P>RecA is essential for extreme radiation tolerance in Deinococcus radiodurans. Interestingly, Sahara bacterium Deinococcus deserti has three recA genes (recA(C), recA(P1), recA(P3)) that code for two different RecA proteins (RecA(C), RecA(P)). Moreover, and in contrast to other sequenced Deinococcus species, D. deserti possesses homologues of translesion synthesis (TLS) DNA polymerases, including ImuY and DnaE2. Together with a lexA homologue, imuY and dnaE2 form a gene cluster similar to a widespread RecA/LexA-controlled mutagenesis cassette. After having developed genetic tools, we have constructed mutant strains to characterize these recA and TLS polymerase genes in D. deserti.
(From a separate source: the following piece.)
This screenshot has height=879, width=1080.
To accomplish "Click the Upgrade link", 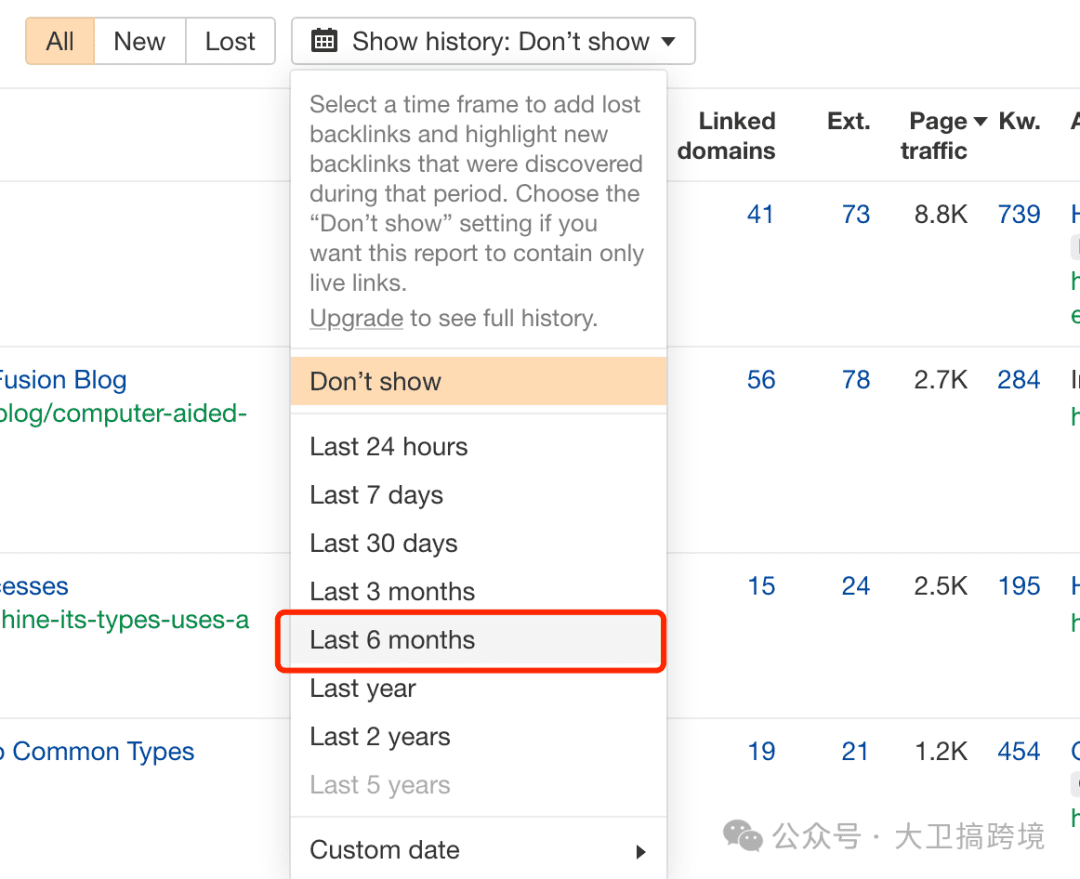I will pos(356,318).
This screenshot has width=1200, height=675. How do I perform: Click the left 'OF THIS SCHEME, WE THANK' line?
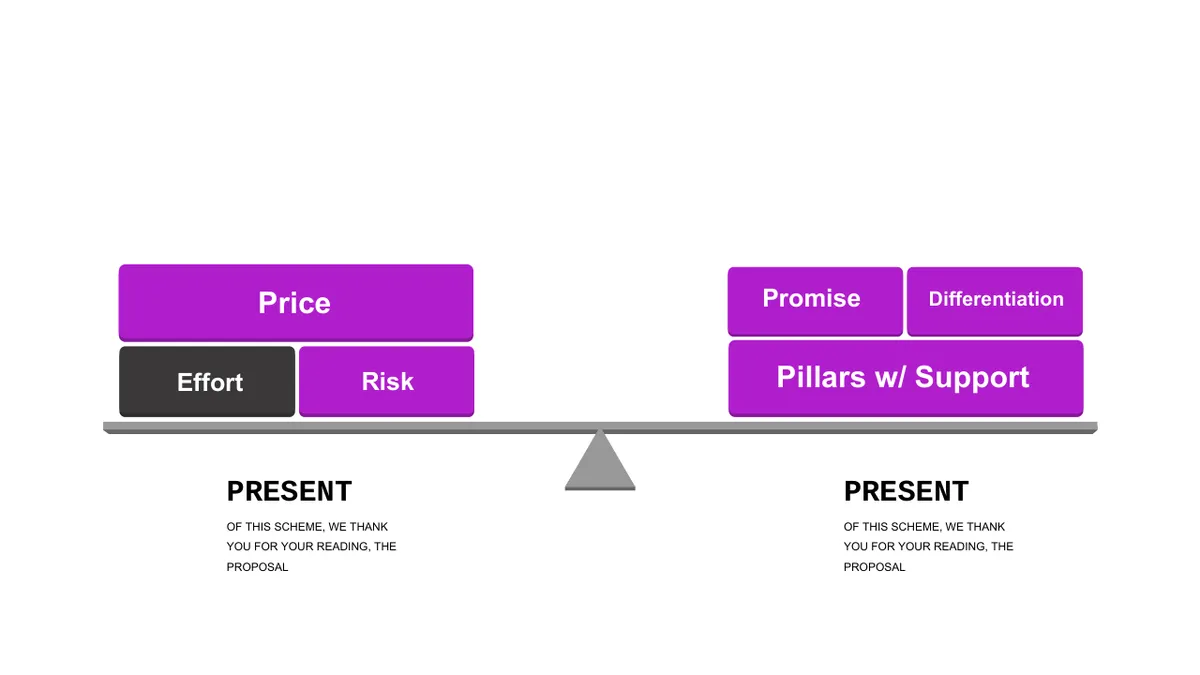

Both RecA(C) and RecA(P) are functional and allow D. deserti to survive, and thus repair massive DNA damage, after exposure to high doses of radiation. D. deserti is mutable by UV, which requires ImuY, DnaE2 and RecA(C), but not RecA(P). RecA(C), but not RecA(P), facilitates induced expression of imuY and dnaE2 following UV exposure. We propose that the extra recA(P1) and recA(P3) genes may provide higher levels of RecA protein for efficient error-free repair of DNA damage, without further increasing error-prone lesion bypass by ImuY and DnaE2, whereas limited TLS may contribute to adaptation to harsh conditions by generating genetic variability.